Bagian Dua

156 15 0
                                    

Bagian Satu,

"Atau kamu telah memiliki seseorang yang lain?" Sepasang mata gelap Widi memandang Ajeng yang enggan menatapnya. Sorot pemuda itu setengah kecewa, setengah lagi penuh harap.
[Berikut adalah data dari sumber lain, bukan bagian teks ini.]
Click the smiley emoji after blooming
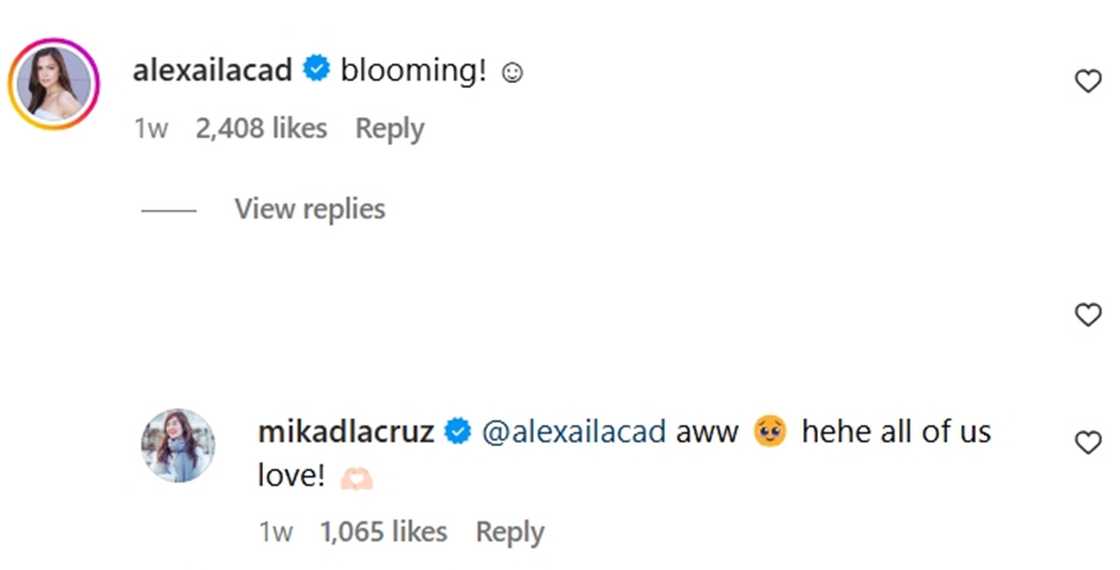 [512, 73]
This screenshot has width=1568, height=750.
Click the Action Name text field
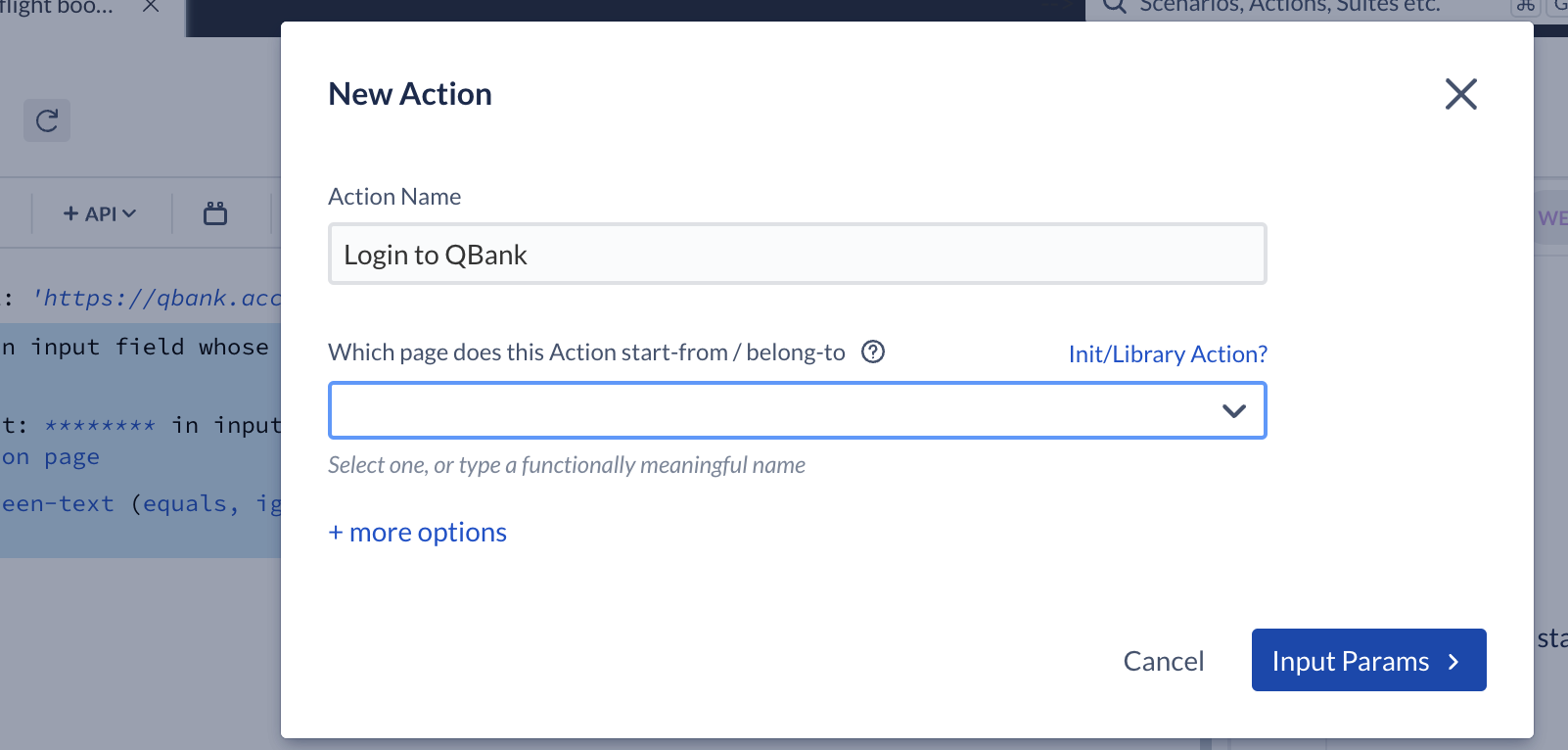(797, 255)
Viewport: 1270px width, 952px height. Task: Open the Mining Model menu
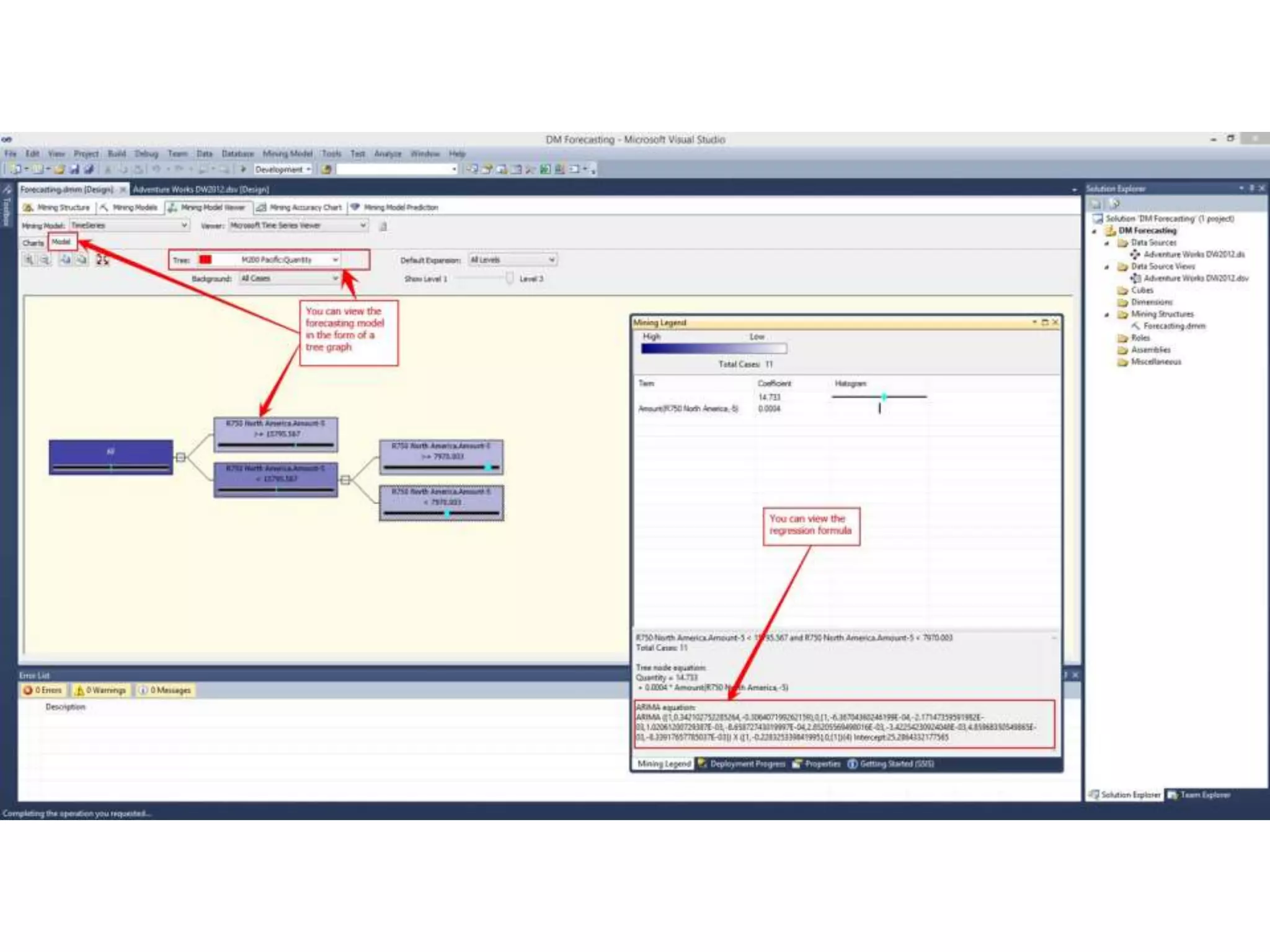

Ajeng mengatupkan wajahnya dengan kedua telapak tangan. Napas gadis itu menjadi tersengal. Dengusan napas itu terdengar keras dan menyesakkan.

* * *

Suasana lengang meliputi lembah itu beberapa lama. Hanya kicauan burung dan kesiur angin yang membubuhi isak gadis tersebut. Perasaan Ajeng tak dapat diungkapkan. Rasa yang tersembunyi itu seperti terlalu sulit untuk dimengerti Widi, apalagi untuk dijelaskan oleh Ajeng. Sungguh berat. Widi hanya menatap ujung pohon cemara yang bergerak kecil tertiup angin sepoi siang itu. Beda lagi rasa yang menyelimuti hati pria itu. Ia hanya dapat menduga-duga dan berusaha menghentikan pemikiran negatifnya terhadap Ajeng. Ajeng pasti hanya bosan. Tidak ada yang lebih buruk dari itu. Maka aku akan mempertahankan hubungan ini, batinnya.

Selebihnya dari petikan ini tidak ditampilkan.